--- START ---

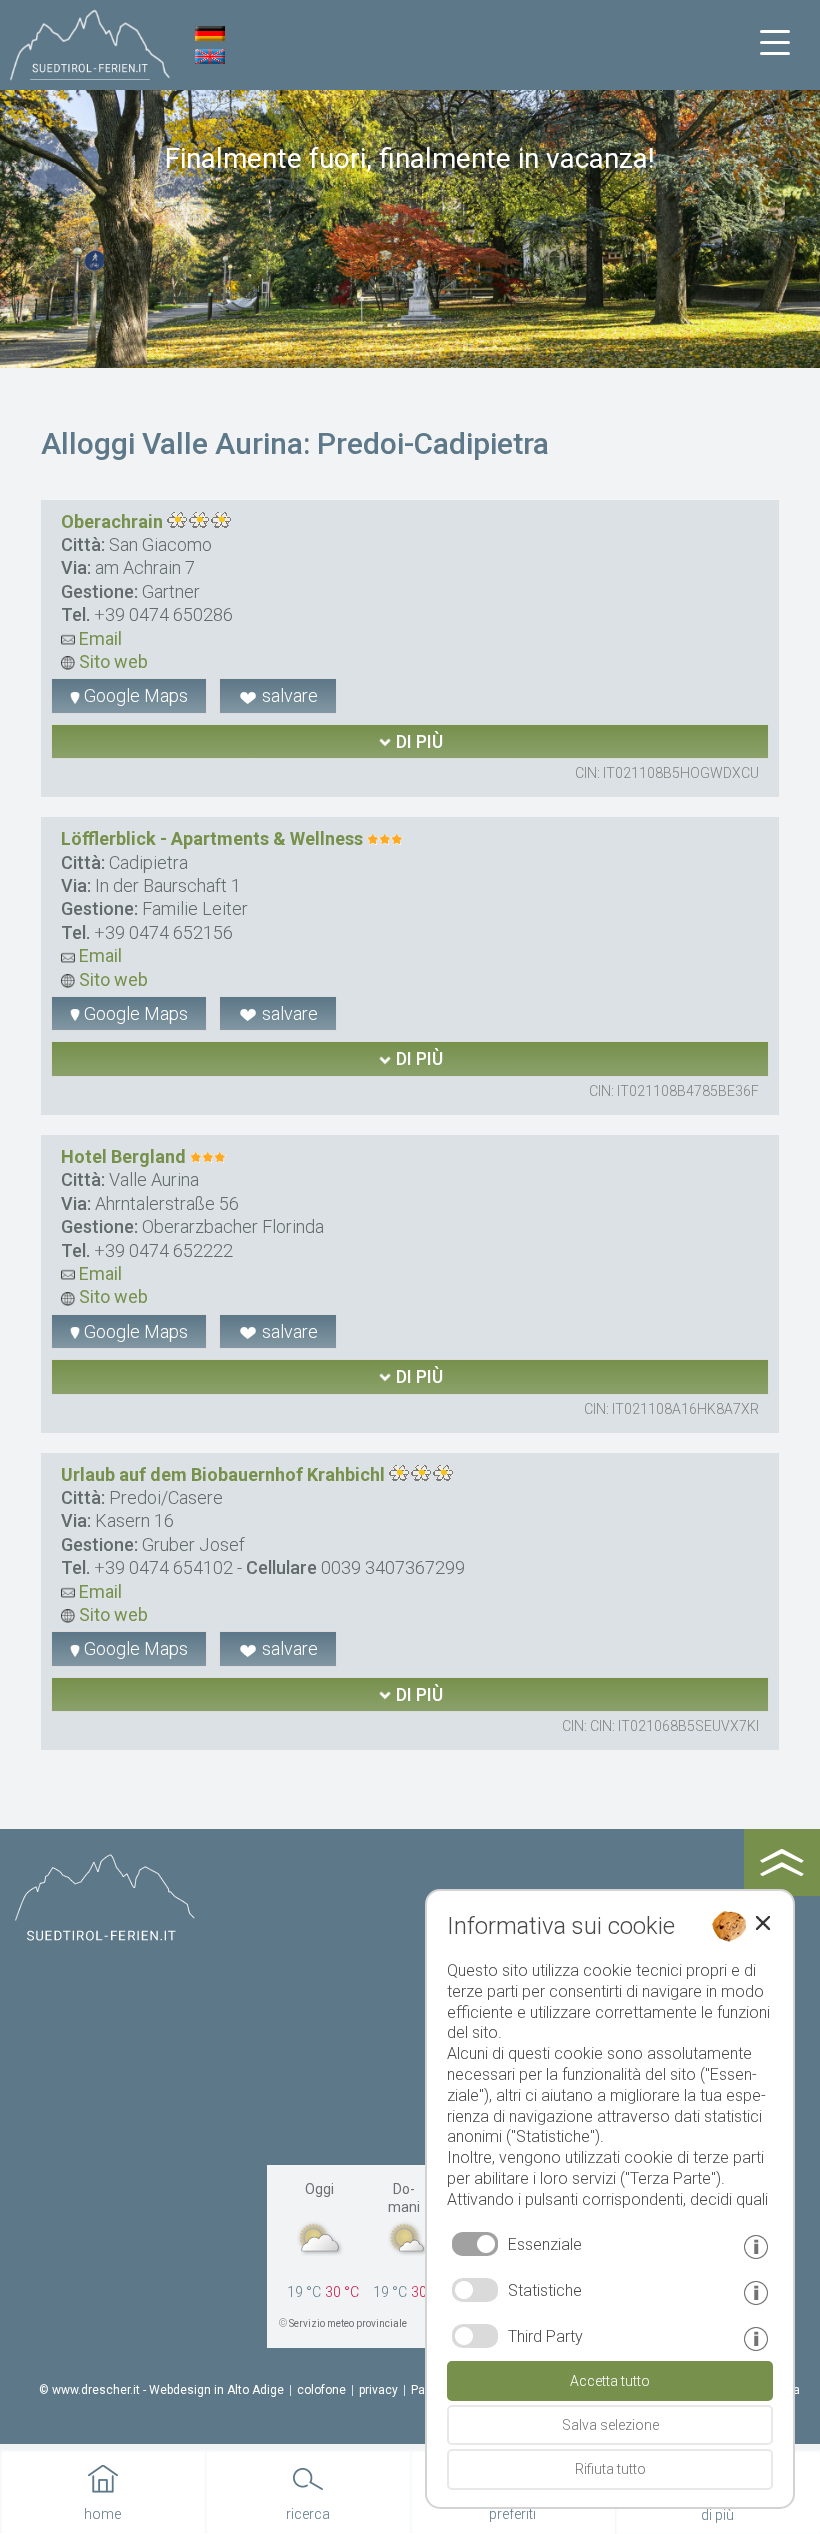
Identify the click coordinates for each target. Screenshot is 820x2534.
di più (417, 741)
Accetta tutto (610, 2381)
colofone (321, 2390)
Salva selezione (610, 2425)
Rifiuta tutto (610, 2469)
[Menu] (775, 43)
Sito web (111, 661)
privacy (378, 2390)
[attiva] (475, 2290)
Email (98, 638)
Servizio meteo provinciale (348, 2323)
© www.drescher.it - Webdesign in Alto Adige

--- END ---

INSTRUCTIONS TO FOLLOW
Reproduce the listing exactly, images omitted.

SOLUTION TO THE EXERCISE
Identify the click coordinates for each target. Screenshot is 820x2534.
di più (417, 741)
Accetta tutto (610, 2381)
colofone (321, 2390)
Salva selezione (610, 2425)
Rifiuta tutto (610, 2469)
[Menu] (775, 43)
Sito web (111, 661)
privacy (378, 2390)
[attiva] (475, 2290)
Email (98, 638)
Servizio meteo provinciale (348, 2323)
© www.drescher.it - Webdesign in Alto Adige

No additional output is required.